#### Requirement:
Only the lines from the beginning of the entries through the one with "This screenshot has width=416, height=665." should be written out, please, exactly and without any pictures.

BEGIN

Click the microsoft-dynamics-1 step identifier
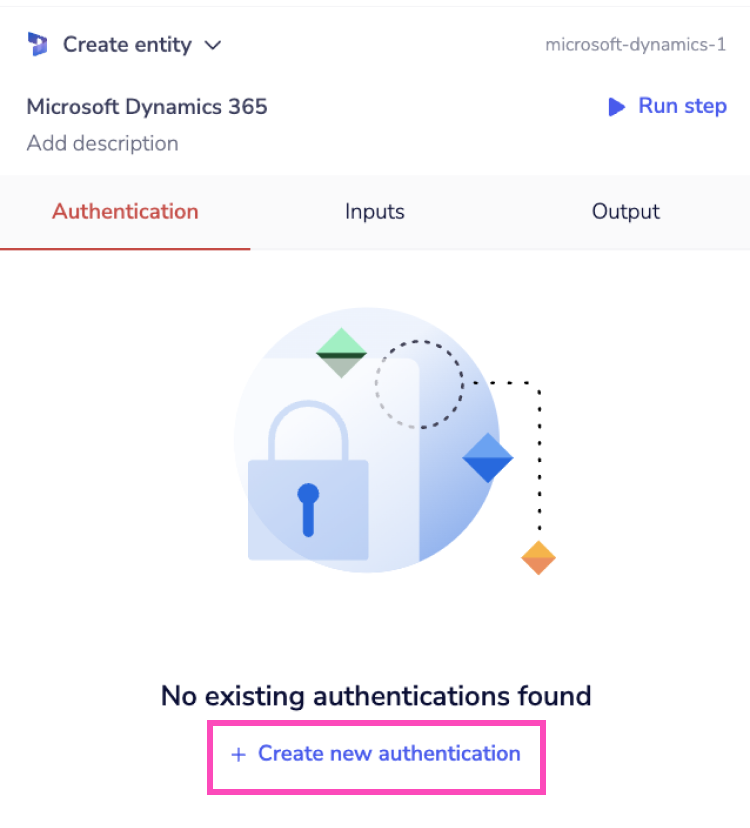The image size is (750, 828). click(x=637, y=45)
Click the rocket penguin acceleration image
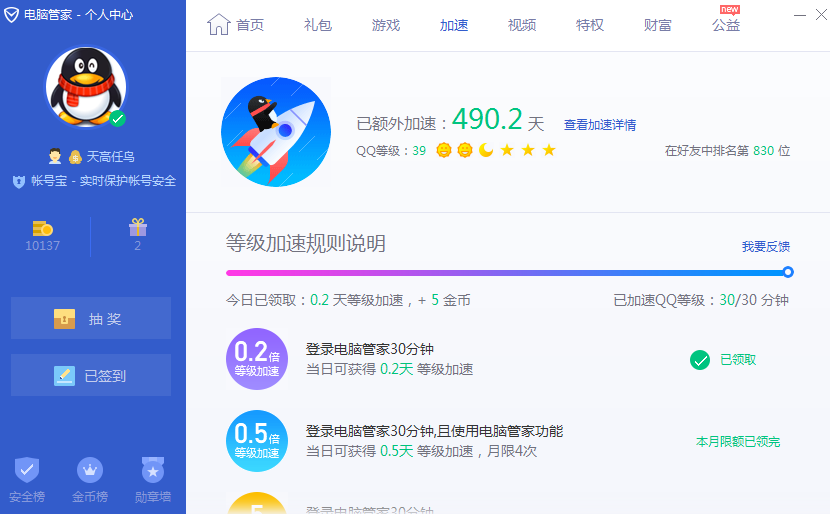 pos(275,132)
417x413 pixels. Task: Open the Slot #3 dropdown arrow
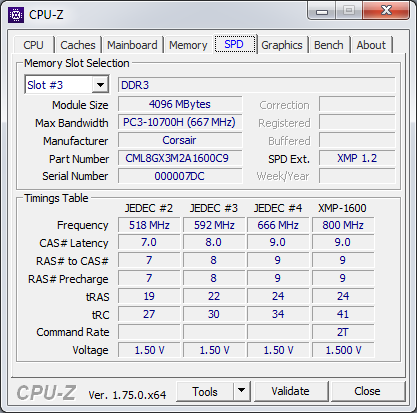pyautogui.click(x=100, y=85)
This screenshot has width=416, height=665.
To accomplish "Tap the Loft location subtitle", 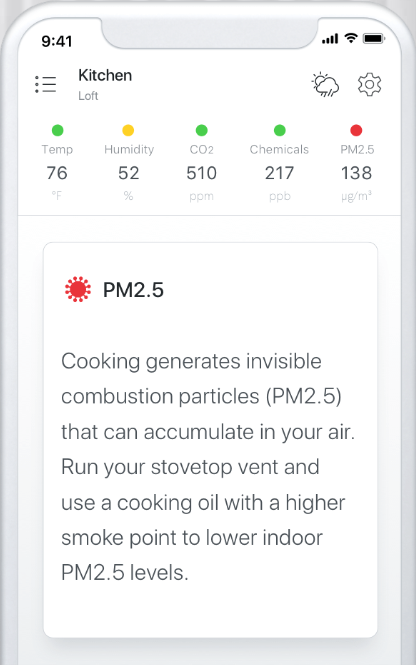I will point(88,96).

END

#### Output for this task:
Click the microsoft-dynamics-1 step identifier
The image size is (750, 828). click(x=637, y=45)
Click the rocket penguin acceleration image
 pos(275,132)
417x413 pixels. Task: Open the Slot #3 dropdown arrow
pyautogui.click(x=100, y=85)
This screenshot has width=416, height=665.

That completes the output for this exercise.